◆ **Excerpts from a dataset**:
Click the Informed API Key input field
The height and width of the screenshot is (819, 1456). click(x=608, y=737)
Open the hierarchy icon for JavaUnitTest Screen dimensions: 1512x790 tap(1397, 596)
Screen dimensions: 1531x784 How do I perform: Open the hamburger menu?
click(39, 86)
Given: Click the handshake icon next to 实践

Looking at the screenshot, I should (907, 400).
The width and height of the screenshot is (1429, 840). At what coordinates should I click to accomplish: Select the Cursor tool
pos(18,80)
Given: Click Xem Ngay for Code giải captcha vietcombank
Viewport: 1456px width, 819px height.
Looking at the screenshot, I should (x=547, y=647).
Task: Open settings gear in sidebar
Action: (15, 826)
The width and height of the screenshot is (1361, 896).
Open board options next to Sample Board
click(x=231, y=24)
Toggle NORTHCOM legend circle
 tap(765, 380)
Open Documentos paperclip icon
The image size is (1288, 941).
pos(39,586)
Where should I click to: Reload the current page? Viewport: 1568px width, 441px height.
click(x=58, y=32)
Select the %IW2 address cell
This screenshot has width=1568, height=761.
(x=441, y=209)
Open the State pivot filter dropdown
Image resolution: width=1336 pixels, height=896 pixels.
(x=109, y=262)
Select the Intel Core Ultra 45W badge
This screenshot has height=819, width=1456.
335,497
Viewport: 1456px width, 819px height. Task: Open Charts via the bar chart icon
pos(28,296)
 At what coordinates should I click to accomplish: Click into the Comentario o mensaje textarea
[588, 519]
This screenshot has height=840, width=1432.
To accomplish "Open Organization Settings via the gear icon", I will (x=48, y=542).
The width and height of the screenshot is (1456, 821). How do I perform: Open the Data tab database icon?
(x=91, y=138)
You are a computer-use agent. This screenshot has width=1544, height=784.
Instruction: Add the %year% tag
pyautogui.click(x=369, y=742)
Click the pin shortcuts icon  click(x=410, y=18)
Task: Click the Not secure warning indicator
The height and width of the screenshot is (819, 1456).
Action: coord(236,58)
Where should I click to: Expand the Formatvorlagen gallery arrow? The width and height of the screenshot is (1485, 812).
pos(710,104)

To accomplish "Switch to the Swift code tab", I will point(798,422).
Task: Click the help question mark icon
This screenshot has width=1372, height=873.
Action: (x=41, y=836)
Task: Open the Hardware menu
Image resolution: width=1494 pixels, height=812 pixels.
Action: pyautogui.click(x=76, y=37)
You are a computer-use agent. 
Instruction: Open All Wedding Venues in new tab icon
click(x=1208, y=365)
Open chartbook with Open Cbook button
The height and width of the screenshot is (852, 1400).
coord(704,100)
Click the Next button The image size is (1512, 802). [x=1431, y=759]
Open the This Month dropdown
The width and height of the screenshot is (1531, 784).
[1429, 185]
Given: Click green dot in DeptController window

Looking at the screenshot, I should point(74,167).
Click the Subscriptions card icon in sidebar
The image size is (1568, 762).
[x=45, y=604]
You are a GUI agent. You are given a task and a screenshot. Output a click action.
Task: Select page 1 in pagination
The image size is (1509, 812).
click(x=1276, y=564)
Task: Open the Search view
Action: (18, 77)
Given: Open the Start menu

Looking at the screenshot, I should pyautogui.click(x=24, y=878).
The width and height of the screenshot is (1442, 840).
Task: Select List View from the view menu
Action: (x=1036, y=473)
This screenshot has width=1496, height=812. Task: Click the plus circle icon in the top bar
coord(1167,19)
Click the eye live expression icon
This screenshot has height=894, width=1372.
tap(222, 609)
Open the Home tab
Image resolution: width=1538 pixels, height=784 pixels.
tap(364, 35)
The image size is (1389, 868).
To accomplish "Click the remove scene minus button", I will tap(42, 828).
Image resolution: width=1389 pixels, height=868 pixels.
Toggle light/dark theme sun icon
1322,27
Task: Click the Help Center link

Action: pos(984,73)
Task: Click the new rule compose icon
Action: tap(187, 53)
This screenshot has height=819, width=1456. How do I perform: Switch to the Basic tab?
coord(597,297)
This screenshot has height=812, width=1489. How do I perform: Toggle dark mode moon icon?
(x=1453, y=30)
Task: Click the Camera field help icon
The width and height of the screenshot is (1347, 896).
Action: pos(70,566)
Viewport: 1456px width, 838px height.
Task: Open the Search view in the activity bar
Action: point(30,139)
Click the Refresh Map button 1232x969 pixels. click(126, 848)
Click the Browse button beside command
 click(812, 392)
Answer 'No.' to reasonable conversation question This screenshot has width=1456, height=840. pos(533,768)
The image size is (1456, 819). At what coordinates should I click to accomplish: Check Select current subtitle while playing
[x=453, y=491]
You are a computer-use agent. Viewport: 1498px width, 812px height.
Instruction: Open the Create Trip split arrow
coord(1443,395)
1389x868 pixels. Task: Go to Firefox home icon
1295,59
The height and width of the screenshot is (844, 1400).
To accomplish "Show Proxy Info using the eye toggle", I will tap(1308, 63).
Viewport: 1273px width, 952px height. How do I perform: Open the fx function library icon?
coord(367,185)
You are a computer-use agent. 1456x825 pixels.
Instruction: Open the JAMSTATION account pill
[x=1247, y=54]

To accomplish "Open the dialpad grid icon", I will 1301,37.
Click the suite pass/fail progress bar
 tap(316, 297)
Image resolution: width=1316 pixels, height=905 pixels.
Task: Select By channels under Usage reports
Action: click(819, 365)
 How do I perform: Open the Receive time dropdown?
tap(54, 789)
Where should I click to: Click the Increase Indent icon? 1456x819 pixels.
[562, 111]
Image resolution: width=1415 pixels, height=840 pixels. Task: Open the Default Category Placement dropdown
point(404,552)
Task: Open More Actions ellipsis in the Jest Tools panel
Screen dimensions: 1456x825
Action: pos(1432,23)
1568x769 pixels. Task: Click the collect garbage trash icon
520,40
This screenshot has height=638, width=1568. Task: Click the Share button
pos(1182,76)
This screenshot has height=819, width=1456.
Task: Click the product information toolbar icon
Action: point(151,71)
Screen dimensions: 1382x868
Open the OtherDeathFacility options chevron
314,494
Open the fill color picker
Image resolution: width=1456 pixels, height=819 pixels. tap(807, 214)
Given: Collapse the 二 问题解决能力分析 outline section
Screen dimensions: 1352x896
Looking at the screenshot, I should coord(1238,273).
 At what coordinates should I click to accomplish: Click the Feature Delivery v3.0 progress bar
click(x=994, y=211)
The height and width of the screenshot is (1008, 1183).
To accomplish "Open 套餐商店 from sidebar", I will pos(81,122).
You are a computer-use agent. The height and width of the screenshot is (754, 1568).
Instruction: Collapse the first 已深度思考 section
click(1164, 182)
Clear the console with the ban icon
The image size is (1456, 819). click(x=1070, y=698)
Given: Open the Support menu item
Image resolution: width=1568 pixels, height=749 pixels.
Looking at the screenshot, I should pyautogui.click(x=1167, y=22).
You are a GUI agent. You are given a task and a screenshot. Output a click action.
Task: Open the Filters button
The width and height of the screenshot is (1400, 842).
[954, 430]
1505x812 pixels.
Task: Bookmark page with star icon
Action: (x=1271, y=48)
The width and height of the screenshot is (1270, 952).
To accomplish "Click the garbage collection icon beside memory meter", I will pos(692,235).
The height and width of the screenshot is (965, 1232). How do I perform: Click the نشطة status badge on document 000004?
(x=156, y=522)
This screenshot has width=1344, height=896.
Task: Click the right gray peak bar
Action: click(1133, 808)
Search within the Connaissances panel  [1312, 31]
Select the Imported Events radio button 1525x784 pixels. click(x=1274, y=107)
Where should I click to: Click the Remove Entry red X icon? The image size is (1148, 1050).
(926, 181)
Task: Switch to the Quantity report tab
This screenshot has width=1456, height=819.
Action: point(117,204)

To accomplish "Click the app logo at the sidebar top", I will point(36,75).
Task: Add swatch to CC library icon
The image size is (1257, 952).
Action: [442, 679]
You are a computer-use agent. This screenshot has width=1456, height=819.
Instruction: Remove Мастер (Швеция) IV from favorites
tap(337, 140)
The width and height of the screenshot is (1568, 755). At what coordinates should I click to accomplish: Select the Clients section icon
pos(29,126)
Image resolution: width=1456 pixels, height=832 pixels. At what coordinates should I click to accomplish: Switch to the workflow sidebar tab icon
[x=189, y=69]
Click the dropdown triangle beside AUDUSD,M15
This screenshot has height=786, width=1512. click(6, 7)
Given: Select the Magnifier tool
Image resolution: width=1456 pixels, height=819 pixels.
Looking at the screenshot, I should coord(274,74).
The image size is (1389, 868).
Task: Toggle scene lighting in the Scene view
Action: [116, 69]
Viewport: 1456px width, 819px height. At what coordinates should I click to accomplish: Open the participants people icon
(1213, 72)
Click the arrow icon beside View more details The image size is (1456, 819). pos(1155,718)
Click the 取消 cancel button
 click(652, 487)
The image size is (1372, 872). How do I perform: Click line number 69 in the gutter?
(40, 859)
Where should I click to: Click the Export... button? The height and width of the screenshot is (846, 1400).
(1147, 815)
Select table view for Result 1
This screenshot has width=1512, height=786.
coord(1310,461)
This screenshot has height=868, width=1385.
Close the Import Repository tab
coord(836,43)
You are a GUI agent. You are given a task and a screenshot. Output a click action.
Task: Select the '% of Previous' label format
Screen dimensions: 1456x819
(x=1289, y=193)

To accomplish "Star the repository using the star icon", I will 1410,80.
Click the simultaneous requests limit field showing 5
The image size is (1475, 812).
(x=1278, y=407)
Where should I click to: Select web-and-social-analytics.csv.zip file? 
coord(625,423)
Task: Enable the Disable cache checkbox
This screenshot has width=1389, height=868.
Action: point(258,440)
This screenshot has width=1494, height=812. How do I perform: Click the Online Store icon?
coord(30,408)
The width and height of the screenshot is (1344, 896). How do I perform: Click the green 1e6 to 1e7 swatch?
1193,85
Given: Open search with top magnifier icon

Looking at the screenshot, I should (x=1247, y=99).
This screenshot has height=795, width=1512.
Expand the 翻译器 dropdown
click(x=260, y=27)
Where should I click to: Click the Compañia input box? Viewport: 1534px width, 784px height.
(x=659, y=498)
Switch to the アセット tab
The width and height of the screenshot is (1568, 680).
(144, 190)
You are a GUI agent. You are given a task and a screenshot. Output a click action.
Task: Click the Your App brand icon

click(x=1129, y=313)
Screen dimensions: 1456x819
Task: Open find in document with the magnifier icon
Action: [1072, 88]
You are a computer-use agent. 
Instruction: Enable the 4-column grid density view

◆ **TO DO**:
Determine how many lines above have the string "computer" and output nothing besides the count.

◆ **RESPONSE TO THE EXERCISE**:
7